* [To be done]
Copy the items below without any change, starting at the line that contains "How do I perform: Switch to the Reset" and ending at the line that contains "Action: point(1036,78)".
** Begin **
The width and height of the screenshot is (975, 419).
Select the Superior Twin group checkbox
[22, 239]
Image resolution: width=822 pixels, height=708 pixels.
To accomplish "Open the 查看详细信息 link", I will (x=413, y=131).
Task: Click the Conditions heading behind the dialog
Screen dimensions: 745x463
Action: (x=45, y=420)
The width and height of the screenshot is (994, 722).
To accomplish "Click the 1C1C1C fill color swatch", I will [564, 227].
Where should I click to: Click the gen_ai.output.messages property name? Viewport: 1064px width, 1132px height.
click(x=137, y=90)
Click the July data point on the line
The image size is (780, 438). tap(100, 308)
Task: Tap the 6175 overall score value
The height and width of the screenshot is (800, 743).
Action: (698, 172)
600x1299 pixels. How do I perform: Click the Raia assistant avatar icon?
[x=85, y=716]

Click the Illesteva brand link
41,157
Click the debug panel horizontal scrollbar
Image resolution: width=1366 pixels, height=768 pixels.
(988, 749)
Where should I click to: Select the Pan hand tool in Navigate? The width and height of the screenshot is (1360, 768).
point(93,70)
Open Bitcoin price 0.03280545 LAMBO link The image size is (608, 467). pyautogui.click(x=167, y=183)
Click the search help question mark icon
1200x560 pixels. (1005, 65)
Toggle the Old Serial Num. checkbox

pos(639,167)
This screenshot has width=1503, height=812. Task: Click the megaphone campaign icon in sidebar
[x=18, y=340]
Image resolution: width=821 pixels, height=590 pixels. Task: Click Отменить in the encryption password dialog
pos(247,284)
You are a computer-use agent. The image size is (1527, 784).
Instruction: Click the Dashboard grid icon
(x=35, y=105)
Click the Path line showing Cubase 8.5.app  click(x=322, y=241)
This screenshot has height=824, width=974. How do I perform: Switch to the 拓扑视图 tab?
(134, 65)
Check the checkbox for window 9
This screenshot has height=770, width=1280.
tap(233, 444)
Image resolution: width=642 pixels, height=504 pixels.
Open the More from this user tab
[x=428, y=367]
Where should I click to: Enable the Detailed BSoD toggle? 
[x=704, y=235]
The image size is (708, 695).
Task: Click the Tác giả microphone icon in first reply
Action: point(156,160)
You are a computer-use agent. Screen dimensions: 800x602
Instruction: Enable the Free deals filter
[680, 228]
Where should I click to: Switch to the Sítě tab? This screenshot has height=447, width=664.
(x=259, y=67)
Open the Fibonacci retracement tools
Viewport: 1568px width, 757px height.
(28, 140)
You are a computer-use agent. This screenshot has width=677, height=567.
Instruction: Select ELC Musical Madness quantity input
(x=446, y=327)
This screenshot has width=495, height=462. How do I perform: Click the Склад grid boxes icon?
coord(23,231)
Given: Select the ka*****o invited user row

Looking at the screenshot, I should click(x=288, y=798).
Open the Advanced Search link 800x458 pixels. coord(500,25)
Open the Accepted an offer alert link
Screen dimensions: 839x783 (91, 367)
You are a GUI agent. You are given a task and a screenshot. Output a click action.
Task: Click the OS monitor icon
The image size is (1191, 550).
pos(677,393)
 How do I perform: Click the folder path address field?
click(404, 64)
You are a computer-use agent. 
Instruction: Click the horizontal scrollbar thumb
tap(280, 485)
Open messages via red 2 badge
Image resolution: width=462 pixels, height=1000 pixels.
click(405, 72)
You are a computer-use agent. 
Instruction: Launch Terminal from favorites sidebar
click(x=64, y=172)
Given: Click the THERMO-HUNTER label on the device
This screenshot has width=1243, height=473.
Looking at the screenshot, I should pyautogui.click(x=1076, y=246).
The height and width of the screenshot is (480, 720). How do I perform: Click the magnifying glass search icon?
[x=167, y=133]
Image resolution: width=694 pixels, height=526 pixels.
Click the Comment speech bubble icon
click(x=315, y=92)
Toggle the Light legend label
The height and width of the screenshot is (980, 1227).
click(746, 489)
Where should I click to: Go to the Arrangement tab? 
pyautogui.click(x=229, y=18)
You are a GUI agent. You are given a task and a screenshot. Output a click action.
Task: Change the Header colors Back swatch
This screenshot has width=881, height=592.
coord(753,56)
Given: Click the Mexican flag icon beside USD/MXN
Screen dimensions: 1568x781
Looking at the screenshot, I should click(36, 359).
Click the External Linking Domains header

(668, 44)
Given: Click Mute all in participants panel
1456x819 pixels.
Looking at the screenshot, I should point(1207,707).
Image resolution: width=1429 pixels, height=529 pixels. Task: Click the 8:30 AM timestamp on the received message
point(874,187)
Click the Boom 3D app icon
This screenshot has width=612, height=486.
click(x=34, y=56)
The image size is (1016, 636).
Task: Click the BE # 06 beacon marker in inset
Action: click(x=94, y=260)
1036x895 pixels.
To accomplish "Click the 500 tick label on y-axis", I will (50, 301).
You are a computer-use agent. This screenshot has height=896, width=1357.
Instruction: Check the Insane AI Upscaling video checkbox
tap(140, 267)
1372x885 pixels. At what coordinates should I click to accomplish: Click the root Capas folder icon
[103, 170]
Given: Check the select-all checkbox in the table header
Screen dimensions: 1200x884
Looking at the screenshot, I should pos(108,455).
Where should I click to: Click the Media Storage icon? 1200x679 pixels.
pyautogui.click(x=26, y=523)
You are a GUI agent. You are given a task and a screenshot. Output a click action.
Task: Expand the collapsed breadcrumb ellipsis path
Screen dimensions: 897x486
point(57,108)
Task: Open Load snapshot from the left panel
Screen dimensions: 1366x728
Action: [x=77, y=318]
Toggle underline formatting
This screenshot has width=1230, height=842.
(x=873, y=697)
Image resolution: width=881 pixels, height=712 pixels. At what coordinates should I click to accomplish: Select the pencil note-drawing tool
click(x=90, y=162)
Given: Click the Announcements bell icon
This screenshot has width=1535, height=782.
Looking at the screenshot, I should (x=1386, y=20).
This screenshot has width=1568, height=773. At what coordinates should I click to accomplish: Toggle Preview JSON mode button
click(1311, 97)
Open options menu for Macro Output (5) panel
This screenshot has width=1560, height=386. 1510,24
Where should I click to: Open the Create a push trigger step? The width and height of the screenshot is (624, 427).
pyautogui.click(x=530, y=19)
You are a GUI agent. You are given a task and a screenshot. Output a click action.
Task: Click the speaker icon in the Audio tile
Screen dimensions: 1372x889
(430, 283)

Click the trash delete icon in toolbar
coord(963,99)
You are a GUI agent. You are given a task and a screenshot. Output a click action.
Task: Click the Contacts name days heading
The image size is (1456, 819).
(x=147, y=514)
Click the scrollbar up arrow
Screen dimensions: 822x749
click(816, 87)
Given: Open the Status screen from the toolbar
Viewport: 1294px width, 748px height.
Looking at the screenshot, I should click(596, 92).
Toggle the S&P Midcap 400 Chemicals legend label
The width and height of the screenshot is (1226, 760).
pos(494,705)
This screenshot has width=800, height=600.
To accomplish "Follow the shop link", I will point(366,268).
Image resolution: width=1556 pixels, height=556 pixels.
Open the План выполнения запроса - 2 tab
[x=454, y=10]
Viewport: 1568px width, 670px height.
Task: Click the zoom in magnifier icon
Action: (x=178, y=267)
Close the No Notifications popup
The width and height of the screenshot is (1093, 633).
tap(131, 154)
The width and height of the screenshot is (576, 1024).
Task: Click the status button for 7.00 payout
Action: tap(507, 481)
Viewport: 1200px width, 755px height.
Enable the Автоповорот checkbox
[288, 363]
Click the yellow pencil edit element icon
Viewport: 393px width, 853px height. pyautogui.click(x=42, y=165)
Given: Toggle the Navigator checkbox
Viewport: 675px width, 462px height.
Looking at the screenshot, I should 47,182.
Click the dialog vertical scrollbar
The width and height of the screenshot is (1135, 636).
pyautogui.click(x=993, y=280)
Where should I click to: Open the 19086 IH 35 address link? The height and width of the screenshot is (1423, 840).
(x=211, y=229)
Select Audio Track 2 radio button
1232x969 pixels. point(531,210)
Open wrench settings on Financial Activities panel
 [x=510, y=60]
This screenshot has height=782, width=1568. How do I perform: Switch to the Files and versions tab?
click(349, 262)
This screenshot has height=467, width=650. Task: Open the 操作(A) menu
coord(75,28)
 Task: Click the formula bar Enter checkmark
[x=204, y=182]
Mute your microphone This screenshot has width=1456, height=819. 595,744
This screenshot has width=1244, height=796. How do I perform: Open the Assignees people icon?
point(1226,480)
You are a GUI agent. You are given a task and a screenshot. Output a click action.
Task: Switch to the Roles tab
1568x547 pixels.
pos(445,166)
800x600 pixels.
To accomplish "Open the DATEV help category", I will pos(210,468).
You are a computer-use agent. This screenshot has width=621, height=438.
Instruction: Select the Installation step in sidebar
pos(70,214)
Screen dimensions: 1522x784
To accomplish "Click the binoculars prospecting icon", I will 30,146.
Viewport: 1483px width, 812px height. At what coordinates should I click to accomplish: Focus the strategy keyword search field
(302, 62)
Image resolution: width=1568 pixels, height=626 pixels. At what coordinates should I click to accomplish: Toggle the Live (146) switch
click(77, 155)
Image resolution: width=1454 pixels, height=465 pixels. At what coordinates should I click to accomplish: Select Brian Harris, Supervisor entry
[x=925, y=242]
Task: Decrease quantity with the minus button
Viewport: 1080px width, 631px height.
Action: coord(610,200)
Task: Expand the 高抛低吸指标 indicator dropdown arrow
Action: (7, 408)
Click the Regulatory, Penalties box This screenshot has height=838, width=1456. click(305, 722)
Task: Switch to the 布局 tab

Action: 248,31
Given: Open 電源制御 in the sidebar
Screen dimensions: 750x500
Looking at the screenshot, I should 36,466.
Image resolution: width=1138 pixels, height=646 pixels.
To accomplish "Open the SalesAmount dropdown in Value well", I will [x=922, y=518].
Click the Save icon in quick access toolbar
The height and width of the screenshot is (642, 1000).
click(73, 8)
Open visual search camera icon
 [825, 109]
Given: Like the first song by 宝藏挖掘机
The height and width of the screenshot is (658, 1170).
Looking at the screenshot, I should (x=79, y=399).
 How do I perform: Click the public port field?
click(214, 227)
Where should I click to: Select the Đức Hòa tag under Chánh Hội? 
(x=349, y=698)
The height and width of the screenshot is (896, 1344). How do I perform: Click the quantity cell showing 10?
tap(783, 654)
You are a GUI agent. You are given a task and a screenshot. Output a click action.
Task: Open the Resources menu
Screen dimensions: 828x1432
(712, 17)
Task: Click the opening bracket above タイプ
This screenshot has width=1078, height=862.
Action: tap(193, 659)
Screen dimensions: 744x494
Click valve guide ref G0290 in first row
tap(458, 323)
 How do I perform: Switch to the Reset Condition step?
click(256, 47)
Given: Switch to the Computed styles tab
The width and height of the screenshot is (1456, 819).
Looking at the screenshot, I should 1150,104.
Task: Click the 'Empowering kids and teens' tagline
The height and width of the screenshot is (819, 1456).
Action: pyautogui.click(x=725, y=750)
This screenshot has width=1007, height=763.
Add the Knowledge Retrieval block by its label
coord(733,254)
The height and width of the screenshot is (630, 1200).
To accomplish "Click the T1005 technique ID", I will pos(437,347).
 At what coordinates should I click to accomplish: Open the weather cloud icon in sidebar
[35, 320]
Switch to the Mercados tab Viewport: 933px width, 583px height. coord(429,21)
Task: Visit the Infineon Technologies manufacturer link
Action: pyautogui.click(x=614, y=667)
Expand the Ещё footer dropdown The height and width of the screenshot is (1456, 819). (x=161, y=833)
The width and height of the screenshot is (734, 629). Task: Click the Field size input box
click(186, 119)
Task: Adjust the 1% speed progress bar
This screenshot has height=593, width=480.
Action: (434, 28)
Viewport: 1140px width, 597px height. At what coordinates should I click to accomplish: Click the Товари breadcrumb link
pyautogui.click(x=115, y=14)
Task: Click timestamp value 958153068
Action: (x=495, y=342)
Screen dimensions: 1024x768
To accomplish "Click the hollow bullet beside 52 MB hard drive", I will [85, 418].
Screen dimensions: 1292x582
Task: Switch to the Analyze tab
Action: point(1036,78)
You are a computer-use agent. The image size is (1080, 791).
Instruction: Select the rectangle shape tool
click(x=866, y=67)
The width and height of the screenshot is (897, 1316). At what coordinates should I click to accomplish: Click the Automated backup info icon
** End **
* [Answer]
 How do I perform: Switch to the Reset Condition step?
click(256, 47)
Given: Switch to the Computed styles tab
The width and height of the screenshot is (1456, 819).
Looking at the screenshot, I should 1150,104.
Task: Click the 'Empowering kids and teens' tagline
The height and width of the screenshot is (819, 1456).
Action: pyautogui.click(x=725, y=750)
This screenshot has width=1007, height=763.
Add the Knowledge Retrieval block by its label
coord(733,254)
The height and width of the screenshot is (630, 1200).
To accomplish "Click the T1005 technique ID", I will pos(437,347).
 At what coordinates should I click to accomplish: Open the weather cloud icon in sidebar
[35, 320]
Switch to the Mercados tab Viewport: 933px width, 583px height. coord(429,21)
Task: Visit the Infineon Technologies manufacturer link
Action: pyautogui.click(x=614, y=667)
Expand the Ещё footer dropdown The height and width of the screenshot is (1456, 819). (x=161, y=833)
The width and height of the screenshot is (734, 629). Task: Click the Field size input box
click(186, 119)
Task: Adjust the 1% speed progress bar
This screenshot has height=593, width=480.
Action: (434, 28)
Viewport: 1140px width, 597px height. At what coordinates should I click to accomplish: Click the Товари breadcrumb link
pyautogui.click(x=115, y=14)
Task: Click timestamp value 958153068
Action: (x=495, y=342)
Screen dimensions: 1024x768
To accomplish "Click the hollow bullet beside 52 MB hard drive", I will [85, 418].
Screen dimensions: 1292x582
Task: Switch to the Analyze tab
Action: point(1036,78)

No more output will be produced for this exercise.